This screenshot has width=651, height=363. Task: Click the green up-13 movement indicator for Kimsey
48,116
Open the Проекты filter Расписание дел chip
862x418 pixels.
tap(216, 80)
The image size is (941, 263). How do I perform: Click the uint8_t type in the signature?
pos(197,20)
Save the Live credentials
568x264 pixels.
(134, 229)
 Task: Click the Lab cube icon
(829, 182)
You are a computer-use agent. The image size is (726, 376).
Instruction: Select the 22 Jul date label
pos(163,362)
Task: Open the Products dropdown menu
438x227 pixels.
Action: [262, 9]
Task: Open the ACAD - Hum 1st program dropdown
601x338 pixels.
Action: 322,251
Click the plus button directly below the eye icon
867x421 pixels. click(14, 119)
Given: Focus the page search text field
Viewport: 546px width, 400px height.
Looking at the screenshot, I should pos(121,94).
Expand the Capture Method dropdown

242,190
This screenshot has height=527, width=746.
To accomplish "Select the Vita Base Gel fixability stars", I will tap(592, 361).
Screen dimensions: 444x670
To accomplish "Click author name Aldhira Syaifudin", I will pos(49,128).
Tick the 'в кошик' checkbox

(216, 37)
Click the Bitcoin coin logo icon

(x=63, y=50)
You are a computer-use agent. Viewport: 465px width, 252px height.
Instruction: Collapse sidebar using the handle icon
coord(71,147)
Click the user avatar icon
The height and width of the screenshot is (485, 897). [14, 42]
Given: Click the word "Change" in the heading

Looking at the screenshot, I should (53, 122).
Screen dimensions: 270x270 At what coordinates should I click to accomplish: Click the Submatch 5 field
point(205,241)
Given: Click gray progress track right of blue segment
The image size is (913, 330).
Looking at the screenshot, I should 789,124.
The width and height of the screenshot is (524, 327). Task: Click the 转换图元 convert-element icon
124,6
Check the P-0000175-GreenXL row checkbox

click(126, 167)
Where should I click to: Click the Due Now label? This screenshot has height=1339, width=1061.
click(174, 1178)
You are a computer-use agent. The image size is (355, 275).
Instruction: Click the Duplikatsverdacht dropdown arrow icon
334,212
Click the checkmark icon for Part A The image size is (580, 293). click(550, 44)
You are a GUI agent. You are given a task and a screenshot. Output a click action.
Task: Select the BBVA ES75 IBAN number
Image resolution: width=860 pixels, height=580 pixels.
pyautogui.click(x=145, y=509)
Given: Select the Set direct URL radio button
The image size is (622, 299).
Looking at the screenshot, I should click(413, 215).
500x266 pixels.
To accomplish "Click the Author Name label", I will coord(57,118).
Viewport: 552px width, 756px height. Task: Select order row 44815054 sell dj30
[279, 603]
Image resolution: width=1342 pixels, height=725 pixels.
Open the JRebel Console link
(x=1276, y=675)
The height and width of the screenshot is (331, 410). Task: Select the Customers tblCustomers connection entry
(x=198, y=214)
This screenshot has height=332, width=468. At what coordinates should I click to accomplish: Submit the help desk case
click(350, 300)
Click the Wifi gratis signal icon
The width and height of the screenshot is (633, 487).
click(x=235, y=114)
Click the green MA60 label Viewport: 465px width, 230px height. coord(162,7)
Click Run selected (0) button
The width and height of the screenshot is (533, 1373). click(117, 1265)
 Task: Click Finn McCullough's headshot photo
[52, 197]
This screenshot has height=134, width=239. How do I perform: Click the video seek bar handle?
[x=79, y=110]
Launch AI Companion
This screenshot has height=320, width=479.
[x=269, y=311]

WHAT IS NEEDED:
Take the entries above and return only the lines from the one with "Screen dimensions: 444x670" to the one with "You are a GUI", both included, unchanged.

RESULT OF THIS EXERCISE:
Screen dimensions: 444x670
To accomplish "Click author name Aldhira Syaifudin", I will pos(49,128).
Tick the 'в кошик' checkbox

(216, 37)
Click the Bitcoin coin logo icon

(x=63, y=50)
You are a computer-use agent. Viewport: 465px width, 252px height.
Instruction: Collapse sidebar using the handle icon
coord(71,147)
Click the user avatar icon
The height and width of the screenshot is (485, 897). [14, 42]
Given: Click the word "Change" in the heading

Looking at the screenshot, I should (53, 122).
Screen dimensions: 270x270 At what coordinates should I click to accomplish: Click the Submatch 5 field
point(205,241)
Given: Click gray progress track right of blue segment
The image size is (913, 330).
Looking at the screenshot, I should 789,124.
The width and height of the screenshot is (524, 327). Task: Click the 转换图元 convert-element icon
124,6
Check the P-0000175-GreenXL row checkbox

click(126, 167)
Where should I click to: Click the Due Now label? This screenshot has height=1339, width=1061.
click(174, 1178)
You are a computer-use agent. The image size is (355, 275).
Instruction: Click the Duplikatsverdacht dropdown arrow icon
334,212
Click the checkmark icon for Part A The image size is (580, 293). click(550, 44)
You are a GUI agent. You are given a task and a screenshot. Output a click action.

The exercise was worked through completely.